__Required task__. Put everything from the line containing "I will 10,88." down to the line containing "Click 录入 for row 2" into a JSON list of strings, one string per line, with blank lines left out.

Item-finding records:
»»
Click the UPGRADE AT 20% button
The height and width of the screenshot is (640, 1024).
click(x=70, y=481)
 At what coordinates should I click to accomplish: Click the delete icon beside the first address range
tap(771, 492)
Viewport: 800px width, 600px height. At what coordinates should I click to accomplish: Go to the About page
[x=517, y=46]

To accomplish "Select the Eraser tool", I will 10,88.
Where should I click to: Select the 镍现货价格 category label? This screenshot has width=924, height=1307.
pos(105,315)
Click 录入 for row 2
««
»»
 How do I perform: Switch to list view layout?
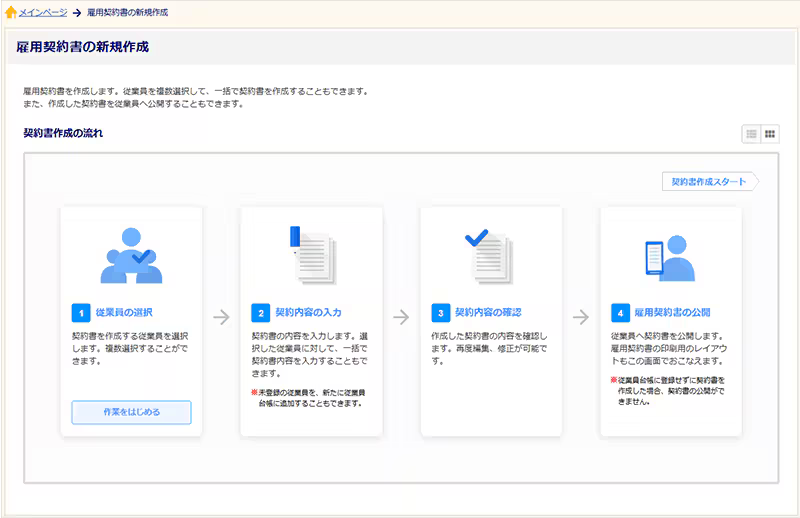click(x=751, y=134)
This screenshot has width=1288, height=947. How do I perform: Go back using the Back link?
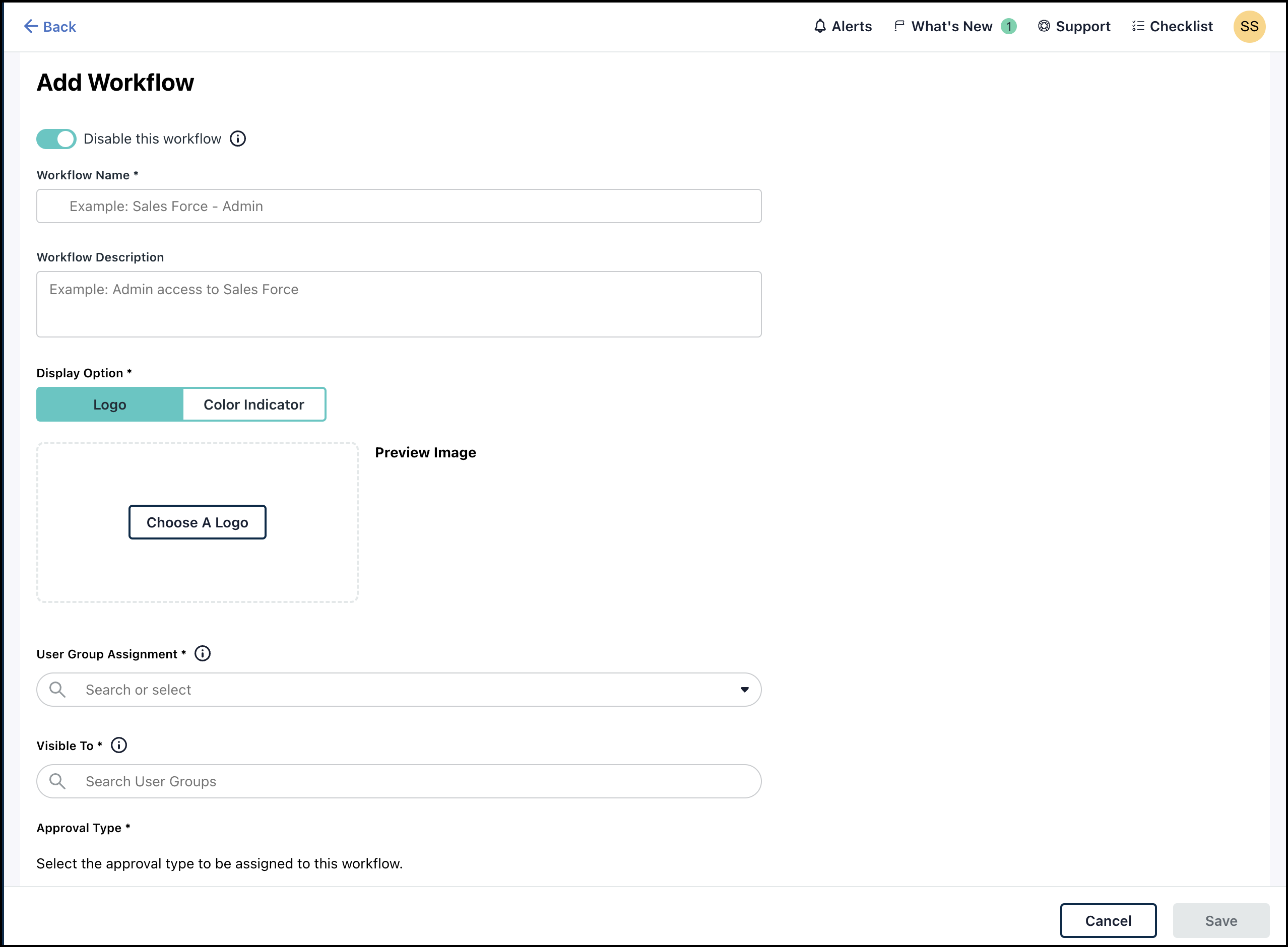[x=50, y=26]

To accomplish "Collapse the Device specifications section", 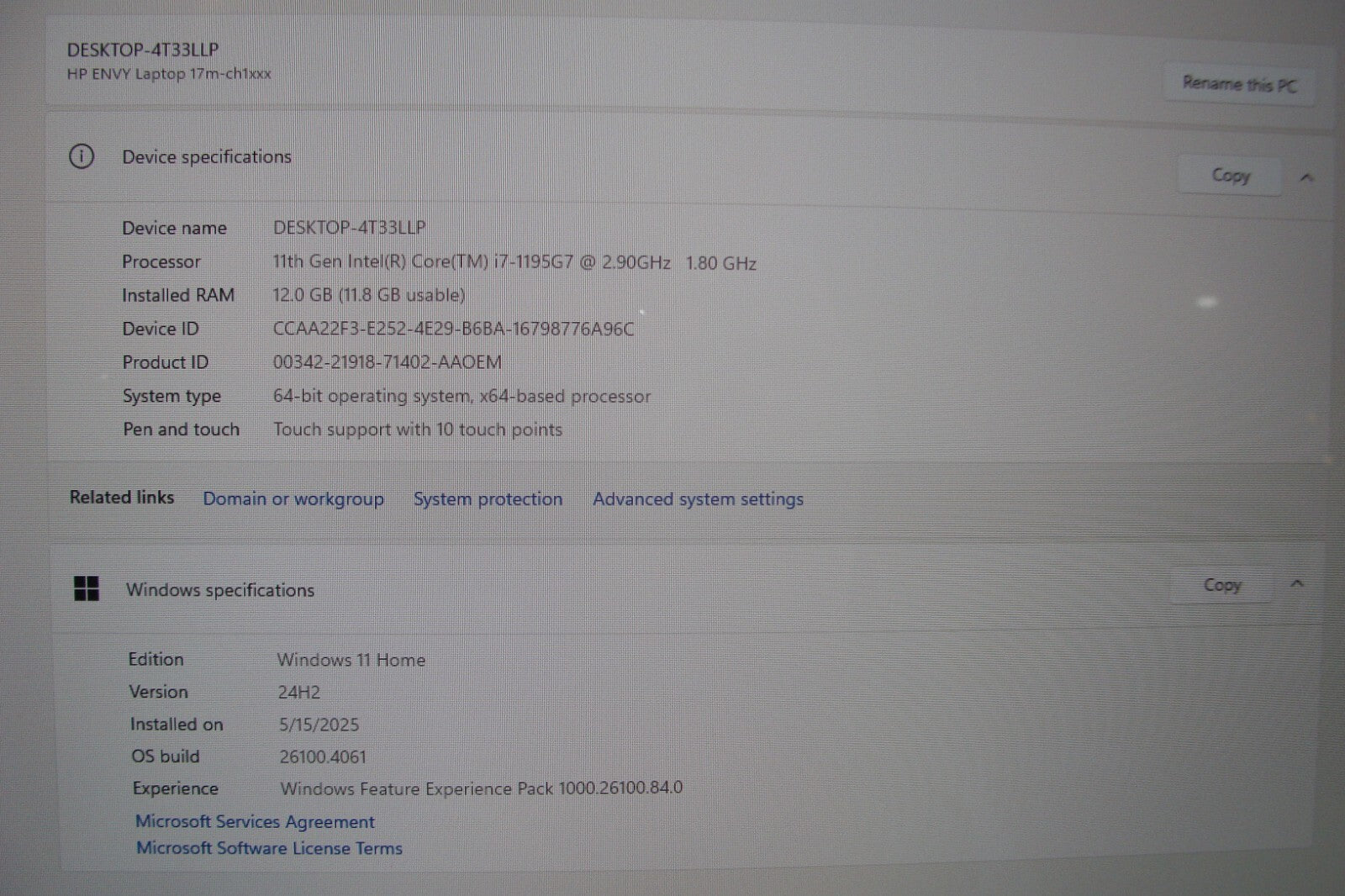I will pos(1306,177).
««
__Task response__.
[
  "To accomplish \"Select the Eraser tool\", I will 10,88.",
  "Where should I click to: Select the 镍现货价格 category label? This screenshot has width=924, height=1307.",
  "pos(105,315)",
  "Click 录入 for row 2"
]